Le sue impressioni, le sue illuminazioni attengono al fascino che certamente suscitarono in lui le intuizioni pittoriche che, nei pressi della sua grande dimora sulla Giovecca, travagliavano ed esaltavano il "marchesino pittore" che sentiva tanto affine nelle parole rispetto ai tocchi di colore da aver modellato il suo nome su quello che si era dato il giovane Maestro che aveva abbandonato il silenzio presago dei Metafisici per la musica squillante del pennello sulla tela: da Luppis, il suo cognome corretto a De Lupis, come De Pisis. È da queste contaminazioni che nascono gli interessi alla rilettura di cui parlavo all'inizio.

Chiesa di San Cristoforo alla Certosa di Ferruccio De Lupis.Sono testi che sarebbero in gran parte da citare: ricordo, per fare un esempio, quello che commenta il disegno di Marussig dedicato alla Prospettiva della Giovecca, la strada della sua casa: "E un arco triforo coronò la Giovecca perché il sole morente inneggiasse al roseo mattino, e nella carezzevole penombra degli archi per l'ora vespertina, uscissero gli amanti a circonfondere del loro amore l'anemia di Ferrara, la triste innamorata".

Sono brani di poesia trascritti in prosa e in questo trasloco si caricano di tensione come le immagini "scorrette" del fotografo raffinato.

Tutto questo dimora entro una rilegatura in cuoio e rame sbalzati a bulino con fregi in oro a opera di un maestro che firma Giovannoni, famoso rilegatore con bottega nella piazzetta davanti alla chiesa del Gesù.

Oltre a queste particolarità che l'oggetto posseduto dai miei amici sontuosamente mostra, è da notare una dedica che Emilio Arlotti, figura massimamente rilevante del fascismo ferrarese e che pare essere stato il motore segreto della grande impresa editoriale, scrive. con calligrafia dannunziana, sul frontespizio decorato.
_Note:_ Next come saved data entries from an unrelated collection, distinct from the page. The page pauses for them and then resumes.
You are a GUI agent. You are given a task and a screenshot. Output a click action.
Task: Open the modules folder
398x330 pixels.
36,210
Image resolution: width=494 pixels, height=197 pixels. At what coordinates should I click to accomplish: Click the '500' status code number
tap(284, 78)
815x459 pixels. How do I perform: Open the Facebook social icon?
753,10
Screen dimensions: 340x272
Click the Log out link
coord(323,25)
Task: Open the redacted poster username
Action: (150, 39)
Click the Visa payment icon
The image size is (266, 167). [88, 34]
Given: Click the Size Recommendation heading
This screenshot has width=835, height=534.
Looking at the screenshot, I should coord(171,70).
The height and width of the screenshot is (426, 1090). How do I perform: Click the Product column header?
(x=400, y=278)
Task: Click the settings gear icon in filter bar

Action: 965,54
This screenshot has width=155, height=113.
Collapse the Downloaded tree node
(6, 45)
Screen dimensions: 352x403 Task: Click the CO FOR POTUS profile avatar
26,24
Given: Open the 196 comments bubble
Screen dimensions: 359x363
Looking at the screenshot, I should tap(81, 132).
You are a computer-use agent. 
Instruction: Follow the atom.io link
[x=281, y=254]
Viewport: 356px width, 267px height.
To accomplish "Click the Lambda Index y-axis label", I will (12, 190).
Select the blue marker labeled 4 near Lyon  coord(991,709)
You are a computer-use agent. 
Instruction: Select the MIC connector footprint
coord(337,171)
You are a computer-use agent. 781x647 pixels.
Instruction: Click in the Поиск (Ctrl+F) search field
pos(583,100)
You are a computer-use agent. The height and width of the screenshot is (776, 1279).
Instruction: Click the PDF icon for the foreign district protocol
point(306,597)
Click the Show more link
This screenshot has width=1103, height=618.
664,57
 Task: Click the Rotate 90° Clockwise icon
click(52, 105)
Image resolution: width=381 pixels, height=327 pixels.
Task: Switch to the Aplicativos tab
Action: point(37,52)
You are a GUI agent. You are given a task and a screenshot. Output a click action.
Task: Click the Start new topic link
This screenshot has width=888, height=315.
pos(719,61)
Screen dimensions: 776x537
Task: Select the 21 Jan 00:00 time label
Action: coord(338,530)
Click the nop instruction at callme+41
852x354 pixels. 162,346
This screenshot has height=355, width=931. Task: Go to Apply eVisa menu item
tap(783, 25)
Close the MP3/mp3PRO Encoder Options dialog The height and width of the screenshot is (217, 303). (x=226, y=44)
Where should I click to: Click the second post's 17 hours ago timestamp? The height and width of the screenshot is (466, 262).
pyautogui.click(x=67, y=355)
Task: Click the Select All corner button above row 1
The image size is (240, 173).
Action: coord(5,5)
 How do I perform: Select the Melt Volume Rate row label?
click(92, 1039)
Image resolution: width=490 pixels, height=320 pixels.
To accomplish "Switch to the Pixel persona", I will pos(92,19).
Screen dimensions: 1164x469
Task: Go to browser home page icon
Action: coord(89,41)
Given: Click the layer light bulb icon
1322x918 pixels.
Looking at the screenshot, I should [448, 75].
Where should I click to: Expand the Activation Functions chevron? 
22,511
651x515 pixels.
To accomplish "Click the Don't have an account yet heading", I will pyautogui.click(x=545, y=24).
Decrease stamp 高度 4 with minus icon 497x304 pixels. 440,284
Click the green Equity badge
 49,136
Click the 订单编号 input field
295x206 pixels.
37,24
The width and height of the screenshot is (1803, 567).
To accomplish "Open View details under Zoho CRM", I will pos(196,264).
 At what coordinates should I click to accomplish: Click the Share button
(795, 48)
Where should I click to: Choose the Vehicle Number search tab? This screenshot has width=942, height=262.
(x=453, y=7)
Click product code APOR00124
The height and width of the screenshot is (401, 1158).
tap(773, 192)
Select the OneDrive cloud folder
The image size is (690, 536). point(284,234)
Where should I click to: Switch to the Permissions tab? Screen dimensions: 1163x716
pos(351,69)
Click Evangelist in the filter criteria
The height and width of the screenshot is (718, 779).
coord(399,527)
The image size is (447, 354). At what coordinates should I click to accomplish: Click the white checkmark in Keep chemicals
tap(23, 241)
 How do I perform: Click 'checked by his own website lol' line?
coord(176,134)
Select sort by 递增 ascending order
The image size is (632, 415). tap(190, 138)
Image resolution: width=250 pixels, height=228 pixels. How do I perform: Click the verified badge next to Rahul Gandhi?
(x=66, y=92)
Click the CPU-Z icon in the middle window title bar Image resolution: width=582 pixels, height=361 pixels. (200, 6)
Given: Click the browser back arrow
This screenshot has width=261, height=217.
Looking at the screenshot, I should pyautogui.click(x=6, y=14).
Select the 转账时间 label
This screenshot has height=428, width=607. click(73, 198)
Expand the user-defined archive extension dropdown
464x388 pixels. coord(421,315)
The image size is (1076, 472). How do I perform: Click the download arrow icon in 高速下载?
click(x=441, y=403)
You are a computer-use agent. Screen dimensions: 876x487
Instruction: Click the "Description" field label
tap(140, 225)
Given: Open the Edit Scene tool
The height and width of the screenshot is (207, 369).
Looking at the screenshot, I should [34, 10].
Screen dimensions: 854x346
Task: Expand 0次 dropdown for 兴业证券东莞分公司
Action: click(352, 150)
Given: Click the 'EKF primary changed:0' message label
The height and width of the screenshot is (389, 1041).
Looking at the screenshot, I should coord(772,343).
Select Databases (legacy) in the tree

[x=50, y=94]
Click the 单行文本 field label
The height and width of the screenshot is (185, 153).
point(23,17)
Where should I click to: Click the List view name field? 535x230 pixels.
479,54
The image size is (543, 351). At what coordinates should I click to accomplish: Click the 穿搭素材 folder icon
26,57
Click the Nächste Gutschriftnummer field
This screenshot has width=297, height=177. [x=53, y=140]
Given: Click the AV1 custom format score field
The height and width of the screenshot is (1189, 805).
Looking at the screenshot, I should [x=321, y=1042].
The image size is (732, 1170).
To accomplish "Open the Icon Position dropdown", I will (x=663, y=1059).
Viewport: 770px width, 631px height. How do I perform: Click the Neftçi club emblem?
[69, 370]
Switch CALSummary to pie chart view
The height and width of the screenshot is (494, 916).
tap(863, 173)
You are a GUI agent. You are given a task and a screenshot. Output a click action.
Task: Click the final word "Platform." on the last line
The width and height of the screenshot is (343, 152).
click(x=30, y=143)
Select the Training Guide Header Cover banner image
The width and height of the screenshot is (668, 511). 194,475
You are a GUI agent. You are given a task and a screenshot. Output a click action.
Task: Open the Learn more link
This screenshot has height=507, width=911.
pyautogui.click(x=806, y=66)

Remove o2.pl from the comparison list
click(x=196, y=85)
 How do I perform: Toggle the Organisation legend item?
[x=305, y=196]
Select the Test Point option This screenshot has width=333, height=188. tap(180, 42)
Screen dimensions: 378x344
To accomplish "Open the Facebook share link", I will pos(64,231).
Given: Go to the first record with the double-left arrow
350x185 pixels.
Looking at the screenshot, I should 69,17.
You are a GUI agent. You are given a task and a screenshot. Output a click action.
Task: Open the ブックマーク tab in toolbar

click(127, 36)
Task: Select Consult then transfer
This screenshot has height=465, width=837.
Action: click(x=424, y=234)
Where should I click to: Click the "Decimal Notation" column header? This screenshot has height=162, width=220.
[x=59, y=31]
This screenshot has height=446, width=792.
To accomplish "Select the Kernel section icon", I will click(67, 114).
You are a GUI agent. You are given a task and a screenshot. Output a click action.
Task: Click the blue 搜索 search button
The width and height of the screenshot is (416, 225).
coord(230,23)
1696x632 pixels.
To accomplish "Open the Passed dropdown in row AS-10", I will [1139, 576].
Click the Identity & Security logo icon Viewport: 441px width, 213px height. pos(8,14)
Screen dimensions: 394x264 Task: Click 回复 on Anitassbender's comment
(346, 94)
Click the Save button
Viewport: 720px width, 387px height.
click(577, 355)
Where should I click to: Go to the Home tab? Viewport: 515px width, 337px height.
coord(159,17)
Dona il prezioso volume al caro e illustre amico onorevole Razza "perché ricordi e voglia sempre bene a Ferrara", tutto questo nel centenario ariostesco, alla data
28 IX 1933-XI E.F.

Luigi Razza, prima di diventare membro della Camera dei Fasci e delle Corporazioni era stato direttore del giornale "Il Popolo" fondato da Cesare Battisti. Dieci anni dopo quelle cortesie fra 'camerati' nel nome di Ferrara e delle sue glorie, Emilio Arlotti sarà fucilato nella notte di sangue fratricida del novembre 1943.

Ma non solo questa lussuosa copia del volume ha un imprinting che oggi noi consideriamo tragico, la nascita dell'edizione, nel 1921, si situa in momenti drammatici della storia di Ferrara e del Paese (ne accennavo nell'introduzione): il 1921 cade fra il 1920 e il 1922. Nel 1920 si registra l'eccidio già fratricida del Castello: era il 20 dicembre; nel 1922, va in scena la Marcia su Roma con tutto quello che ne conseguirà. Ma l'oro senza forma della poesia di De Lupis vola su tutto.